There are some vaccines that are given in Grade 7 to protect against hepatitis B, human papillomavirus (HPV) and meningococcal infections.

You can learn about the immunizations provided in Ontario by clicking this link.

Yellow immunization card

Make sure you have a record of all the immunizations you have received since you were born! In Ontario, we use yellow immunization cards, like the one in this photo, to record your immunizations. Your health-care provider may also have an electronic summary in your medical record that can be downloaded or printed.

Did you know?

Students in Ontario between the ages of 4 and 17 are required by law to be immunized against certain diseases. You may receive a notice from your local public health unit telling you that you are missing certain vaccines. Sometimes you are missing the required doses and sometimes you may have simply missed providing your updated immunization records. You may be asked to stay home until you catch up on the required doses. This checklist can help ensure that your vaccines and vaccine records are up to date.
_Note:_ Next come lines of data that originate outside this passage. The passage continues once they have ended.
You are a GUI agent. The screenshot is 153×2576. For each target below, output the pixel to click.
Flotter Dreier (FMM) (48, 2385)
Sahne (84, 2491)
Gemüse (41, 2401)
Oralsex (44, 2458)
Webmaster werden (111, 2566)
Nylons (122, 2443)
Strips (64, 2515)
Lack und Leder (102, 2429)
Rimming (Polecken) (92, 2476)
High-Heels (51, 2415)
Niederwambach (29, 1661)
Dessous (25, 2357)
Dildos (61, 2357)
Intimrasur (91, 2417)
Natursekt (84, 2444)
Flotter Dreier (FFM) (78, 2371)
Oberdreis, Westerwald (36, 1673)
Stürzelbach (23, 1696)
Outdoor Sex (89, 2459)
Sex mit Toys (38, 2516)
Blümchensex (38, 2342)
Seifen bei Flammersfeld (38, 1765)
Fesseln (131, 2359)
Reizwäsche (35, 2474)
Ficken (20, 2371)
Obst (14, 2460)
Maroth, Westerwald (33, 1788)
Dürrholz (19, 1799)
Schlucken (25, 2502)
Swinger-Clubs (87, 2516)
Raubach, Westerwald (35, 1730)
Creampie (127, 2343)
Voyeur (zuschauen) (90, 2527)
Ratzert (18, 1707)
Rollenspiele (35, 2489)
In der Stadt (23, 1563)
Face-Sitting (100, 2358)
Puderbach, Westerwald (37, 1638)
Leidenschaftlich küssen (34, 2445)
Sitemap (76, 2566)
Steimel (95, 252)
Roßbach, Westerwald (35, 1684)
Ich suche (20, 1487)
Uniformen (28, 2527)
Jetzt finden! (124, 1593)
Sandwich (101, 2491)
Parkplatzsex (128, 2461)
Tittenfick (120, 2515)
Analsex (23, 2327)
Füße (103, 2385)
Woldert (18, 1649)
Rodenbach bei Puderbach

What to do if you can’t find your immunization record

If you can’t find your yellow immunization card (or another immunization record if you live outside Ontario), contact:

  • your family doctor or paediatrician – they should have a record of every routine vaccine you have received
  • your local school board – you need to have up-to-date immunization records to go to school and the school board should have this information on file
  • your local Public Health Unit – it keeps records for all children who attend school

Annual, teenage and travel vaccines

Influenza (flu) vaccine

We recommend that you, your family and any caregivers get the influenza (flu) vaccine every year. The flu shot protects you from severe influenza infections.

School vaccine programs

You will be offered some vaccines through school programs after you turn 12 years of age, such as hepatitis B, human papillomavirus (HPV) and meningococcal vaccines.

Travel vaccines

There are special travel clinics in Ontario that give advice on the immunizations that are needed if you travel to different parts of the world where you may be exposed to infections that require special vaccinations or preventative medications. It is recommended that you visit a travel clinic before travelling to many parts of the world. The Ontario Health Insurance Plan (OHIP) does not cover the cost of travel clinic appointments, so you will need to budget for the appointment and any travel vaccines you get there.

It is important to plan ahead! Many travel vaccines need to be given in several doses over a period of time to work properly. So, it is important to have at least two months’ notice before you travel to areas where vaccines are needed.

You can find your nearest travel clinic on the Health Canada website.